- **Problem requirements**
Scan the listing below and copy each line holding the word "computer".
== Segment start ==
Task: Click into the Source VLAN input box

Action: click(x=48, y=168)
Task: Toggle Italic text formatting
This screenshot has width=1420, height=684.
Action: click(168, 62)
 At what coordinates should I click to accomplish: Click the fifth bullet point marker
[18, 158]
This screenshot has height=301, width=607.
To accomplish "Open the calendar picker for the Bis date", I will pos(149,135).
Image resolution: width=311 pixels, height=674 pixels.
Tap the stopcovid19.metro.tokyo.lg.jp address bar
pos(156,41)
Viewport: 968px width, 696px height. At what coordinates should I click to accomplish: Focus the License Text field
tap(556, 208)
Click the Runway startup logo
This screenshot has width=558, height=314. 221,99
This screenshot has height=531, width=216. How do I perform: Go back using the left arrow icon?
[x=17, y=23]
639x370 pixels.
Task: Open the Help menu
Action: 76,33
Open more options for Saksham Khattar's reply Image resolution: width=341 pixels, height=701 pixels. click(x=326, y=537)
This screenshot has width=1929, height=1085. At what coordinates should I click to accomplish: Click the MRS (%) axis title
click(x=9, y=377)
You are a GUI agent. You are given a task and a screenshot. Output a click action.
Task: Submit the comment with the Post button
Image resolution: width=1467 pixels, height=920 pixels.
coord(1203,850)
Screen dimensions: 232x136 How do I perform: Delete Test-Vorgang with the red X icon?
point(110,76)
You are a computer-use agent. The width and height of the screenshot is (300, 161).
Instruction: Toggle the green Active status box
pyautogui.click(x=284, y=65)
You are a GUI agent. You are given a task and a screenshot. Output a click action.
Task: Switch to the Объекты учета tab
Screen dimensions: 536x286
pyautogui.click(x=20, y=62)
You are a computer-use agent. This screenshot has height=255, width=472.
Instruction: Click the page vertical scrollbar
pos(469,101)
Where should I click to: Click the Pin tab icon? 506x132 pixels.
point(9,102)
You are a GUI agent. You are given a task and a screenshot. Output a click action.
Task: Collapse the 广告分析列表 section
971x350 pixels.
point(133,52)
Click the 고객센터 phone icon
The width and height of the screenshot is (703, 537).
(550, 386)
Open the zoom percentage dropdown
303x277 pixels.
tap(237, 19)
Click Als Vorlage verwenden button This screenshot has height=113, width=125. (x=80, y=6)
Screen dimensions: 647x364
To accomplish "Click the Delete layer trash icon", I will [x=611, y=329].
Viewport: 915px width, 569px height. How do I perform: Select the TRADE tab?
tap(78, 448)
== Segment end ==
- **Task response**
You are a computer-use agent. The width and height of the screenshot is (300, 161).
You are a computer-use agent. This screenshot has height=255, width=472.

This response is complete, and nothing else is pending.